Jusqu’à présent, les agriculteurs locaux qui ont fait le choix de cultiver du cannabis légalement sont encore peu nombreux. En mai, seuls environ 400 d’entre eux avaient reçu l’autorisation de commencer, indique le responsable de l’ANRAC.
Selon Khalid Mouna, anthropologue marocain, professeur et auteur spécialisé dans le Rif et le kif, les petits agriculteurs locaux pourraient en effet devenir ceux qui seront laissés pour compte par la nouvelle loi.
« Les expériences d’autres pays producteurs qui sont passés au marché légal montrent que les premiers à payer le prix sont les agriculteurs pauvres », explique Mouna. « Le marché légal représente un risque financier et un réseau autrement structuré, ce que les agriculteurs pauvres ne maîtrisent pas forcément.
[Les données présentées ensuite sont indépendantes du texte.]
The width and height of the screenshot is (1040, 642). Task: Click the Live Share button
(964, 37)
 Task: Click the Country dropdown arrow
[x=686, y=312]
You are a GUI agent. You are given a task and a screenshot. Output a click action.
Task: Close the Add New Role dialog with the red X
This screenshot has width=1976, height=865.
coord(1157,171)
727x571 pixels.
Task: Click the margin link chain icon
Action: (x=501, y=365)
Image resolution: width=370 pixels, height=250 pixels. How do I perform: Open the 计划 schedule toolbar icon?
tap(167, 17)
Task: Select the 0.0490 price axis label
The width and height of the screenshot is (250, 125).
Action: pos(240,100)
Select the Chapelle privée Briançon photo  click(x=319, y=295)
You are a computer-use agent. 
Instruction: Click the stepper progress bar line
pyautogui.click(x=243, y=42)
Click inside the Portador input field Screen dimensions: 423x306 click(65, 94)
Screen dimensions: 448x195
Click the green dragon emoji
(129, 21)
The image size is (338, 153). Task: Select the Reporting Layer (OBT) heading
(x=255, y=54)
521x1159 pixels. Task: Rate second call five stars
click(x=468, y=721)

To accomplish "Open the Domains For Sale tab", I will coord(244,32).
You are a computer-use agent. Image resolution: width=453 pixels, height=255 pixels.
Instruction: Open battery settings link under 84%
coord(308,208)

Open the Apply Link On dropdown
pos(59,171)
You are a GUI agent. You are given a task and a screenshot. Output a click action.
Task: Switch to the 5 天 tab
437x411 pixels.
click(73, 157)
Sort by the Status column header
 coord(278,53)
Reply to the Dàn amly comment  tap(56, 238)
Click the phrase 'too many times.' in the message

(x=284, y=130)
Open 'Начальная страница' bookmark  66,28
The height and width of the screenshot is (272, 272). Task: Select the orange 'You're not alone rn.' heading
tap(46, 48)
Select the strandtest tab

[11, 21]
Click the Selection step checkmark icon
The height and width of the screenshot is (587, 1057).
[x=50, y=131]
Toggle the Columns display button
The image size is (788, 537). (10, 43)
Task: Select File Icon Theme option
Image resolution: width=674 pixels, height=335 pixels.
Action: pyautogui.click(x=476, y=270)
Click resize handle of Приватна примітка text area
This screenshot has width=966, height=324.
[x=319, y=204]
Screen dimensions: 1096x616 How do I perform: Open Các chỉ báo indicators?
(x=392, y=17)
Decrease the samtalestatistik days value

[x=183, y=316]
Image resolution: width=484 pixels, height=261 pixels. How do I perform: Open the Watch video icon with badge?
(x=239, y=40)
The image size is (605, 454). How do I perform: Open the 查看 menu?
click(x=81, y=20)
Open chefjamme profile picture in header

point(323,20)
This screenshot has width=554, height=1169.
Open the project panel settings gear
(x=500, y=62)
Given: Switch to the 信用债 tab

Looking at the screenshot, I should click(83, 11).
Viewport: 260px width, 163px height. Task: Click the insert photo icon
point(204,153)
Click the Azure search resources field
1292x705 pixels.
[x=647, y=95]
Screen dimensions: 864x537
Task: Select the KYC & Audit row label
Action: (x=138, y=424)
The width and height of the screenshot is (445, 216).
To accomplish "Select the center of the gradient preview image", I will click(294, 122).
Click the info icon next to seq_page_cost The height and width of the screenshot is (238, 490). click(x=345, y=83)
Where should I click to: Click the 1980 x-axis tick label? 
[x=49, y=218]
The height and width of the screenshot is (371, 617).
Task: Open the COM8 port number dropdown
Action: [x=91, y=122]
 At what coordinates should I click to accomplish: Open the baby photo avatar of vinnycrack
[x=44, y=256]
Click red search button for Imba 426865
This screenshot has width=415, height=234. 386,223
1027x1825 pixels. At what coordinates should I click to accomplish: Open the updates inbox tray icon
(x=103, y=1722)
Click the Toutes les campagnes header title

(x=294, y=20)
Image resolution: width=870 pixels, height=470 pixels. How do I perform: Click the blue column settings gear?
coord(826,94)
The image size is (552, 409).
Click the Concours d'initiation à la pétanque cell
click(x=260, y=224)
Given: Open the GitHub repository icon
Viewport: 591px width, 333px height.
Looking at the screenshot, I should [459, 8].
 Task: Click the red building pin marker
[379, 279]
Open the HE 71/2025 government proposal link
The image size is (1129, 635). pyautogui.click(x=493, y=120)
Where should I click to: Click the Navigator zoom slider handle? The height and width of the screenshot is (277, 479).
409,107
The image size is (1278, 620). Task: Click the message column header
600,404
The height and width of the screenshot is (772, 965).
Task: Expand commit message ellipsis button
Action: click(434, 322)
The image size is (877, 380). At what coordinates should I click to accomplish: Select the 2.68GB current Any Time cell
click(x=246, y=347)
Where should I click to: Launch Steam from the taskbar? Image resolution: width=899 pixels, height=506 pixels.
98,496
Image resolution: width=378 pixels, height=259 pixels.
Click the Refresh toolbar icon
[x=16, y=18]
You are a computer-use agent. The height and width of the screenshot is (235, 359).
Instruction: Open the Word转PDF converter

Avec la saison des récoltes commençant en septembre, les cultivateurs de cannabis du Rif devront faire face à ce qui pourrait être une énigme. Soit ils entrent dans le nouveau cadre juridique défini par le gouvernement, soit ils restent en marge de la loi.
« Nous sommes habitués à être des hors-la-loi », dit Anouar. “Vivre dans la peur et en dehors du système est quelque chose que nous faisons depuis des décennies de toute façon.”
*Pour des raisons de sécurité, les noms des personnes interrogées ont été modifiés.